メガヒットの上をいく「ギガ」ヒットシリーズと形容するにふさわしいこの作品は2019年に公開。興行収入は11億ドルを超えたとされています。
ここではそれに秘められた数々の謎について考察します。
メインヴィラン、ミステリオの目的とは何か
今回のメインヴィラン、ミステリオ(クエンティン・ベック)。
彼は自分を他次元の世界…マルチ・バースから来たヒーローだといつわり、やがてピーターたちを絶体絶命の窮地に追い込みます。
その彼の目的とは一体何だったのでしょうか。
ミステリオの正体が抱くトニーへの怨嗟
ミステリオの正体はかつてスターク・インダストリー社に席を置いたエンジニア、クエンティン・ベック。
「シビル・ウォー」でトニー・スタークは、彼の創ったホログラムシステムをセラピーのための技術として紹介しました。
トニーはこのシステムを自身のトラウマすら癒す研究だとして大いに評価している様子でした。しかし、ベックにはそれが気に入りません。
彼はかつて開発したこのホログラムシステムを「世界を変える」ものだという自負があったのです。
さらに、トニーがこのシステムについて「反吐が出る(BARF)」システムだと紹介しています。
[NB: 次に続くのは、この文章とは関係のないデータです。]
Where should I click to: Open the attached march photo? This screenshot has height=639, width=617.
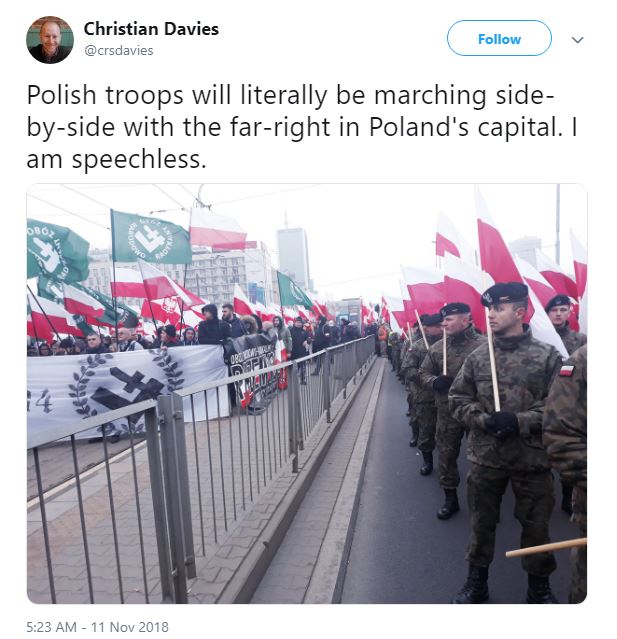307,393
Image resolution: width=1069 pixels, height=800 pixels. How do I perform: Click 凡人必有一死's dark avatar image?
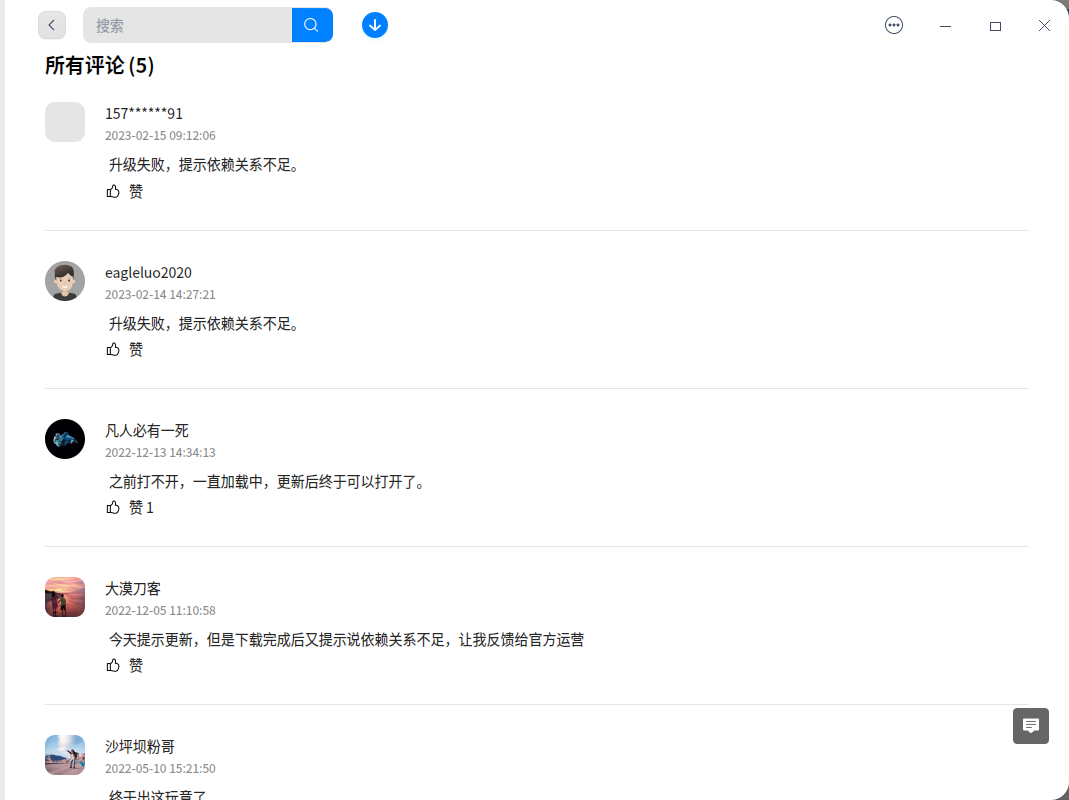64,439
それは青春を述懐し、やり直したいと夢想するオヤジ…つまり自分への照れや悪態をこめてのものでしょう。
しかし、この命名がベックの導火線に火をつけたのは劇中でも語られている通りです。
その後、ベックはインダストリー社を解雇され、その復讐を今回の事件に込めていました。
心をいやすはずのセラピー・システムが復讐の原動力になったとは、なんとも皮肉な結果です。
ベックを加速させたファミリーの昏い一致団結
ミステリオの元に集う同志たち…ミステリオ・ファミリーはベックと同じくスターク・インダストリー社に恨みを持つ者たちの集団でした。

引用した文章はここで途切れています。